Michael himself used to be a militant green warrior intent on revealing the evils of modernity. He has since developed a more informed, sophisticated and one might say integral view, which is why Jeff was eager to hear his perspective.

Michael E. Zimmerman is Professor of Philosophy CU, Boulder. Since his undergraduate years, Zimmerman has been concerned about anthropogenic environmental problems. His research examines the metaphysical, cultural, ethical, cognitive, political, and religious dimensions of such problems. He co-authored a book with Sean Esbjorn Hargens called Integral Ecology, available from Integral Books/Shambala. Find out more here.

Every stage of development has its doomsday scenario. For greens, ecology is a religious issue with its own apocalyptic projections. But what is the science really telling us?

No one disagrees that our impact on the planet is profound or that reducing our dependence on fossil fuels is a good idea, ecologically and geopolitically. But there is so much we don’t know. Climate is not just complex, says Michael, it’s downright chaotic. The earth has been going through cycles of warming and cooling since its beginning.

I myself confronted Michael in Jeff’s kitchen with the evidence of the CO2 buildup revealed in the ice cores from the arctic, and how they show that the patterns of warming on the planet are inextricably linked to the amount of CO2 in the atmosphere and it looks as if we’re in for a very hot spell thanks to our greed for energy. This seemed incontrovertible to me, yet he gently pointed out that those things are correlative and not necessarily causative. And so my view became a little more nuanced, and the debate goes on…

The western world has made great strides in curbing the excesses of modernity. Jeff recalls the pollution growing up in Pittsburgh and how no one dared swim in Lake Erie.
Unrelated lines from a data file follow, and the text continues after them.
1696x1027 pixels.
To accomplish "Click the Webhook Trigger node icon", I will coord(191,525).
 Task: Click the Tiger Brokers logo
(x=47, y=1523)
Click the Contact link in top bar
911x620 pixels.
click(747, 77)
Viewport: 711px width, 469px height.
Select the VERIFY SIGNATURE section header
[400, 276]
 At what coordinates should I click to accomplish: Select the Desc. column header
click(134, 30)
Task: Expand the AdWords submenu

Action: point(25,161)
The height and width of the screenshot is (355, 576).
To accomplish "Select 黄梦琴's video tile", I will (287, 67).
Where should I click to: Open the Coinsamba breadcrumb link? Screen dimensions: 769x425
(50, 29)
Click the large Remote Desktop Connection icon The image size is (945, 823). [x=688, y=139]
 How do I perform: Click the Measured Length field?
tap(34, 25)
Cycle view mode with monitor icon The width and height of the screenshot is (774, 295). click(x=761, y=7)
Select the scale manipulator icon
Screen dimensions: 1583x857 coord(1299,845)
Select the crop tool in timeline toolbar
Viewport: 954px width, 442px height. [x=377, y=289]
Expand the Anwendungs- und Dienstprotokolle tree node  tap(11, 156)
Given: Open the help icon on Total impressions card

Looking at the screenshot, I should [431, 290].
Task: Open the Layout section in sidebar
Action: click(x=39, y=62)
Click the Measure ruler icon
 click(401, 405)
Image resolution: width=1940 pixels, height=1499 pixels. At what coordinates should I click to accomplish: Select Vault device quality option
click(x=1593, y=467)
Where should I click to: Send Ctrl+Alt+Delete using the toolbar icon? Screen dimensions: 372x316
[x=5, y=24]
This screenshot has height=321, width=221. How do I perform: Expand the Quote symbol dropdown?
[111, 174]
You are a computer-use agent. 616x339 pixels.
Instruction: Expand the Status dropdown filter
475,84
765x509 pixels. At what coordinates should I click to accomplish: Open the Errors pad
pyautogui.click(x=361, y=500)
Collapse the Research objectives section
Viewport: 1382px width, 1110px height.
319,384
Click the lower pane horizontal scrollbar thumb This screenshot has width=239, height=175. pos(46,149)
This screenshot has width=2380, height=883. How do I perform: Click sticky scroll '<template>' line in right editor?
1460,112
Then the Clean Air Act and the Clean Water Act (signed by Richard Nixon) forced industry to come up with solutions and we figured out we could fix these things and still have a healthy economy.

The real concern is meeting the needs of the developing nations whose populations are growing — specifically China and India who, between them, are building a new coal plant every week. Michael says the keys to solving this are, paradoxically, encouraging development, economic and technological, as well as the education of women. These things dramatically reduce birthrates. Maybe they can even leapfrog over some of the mistakes that we’ve made.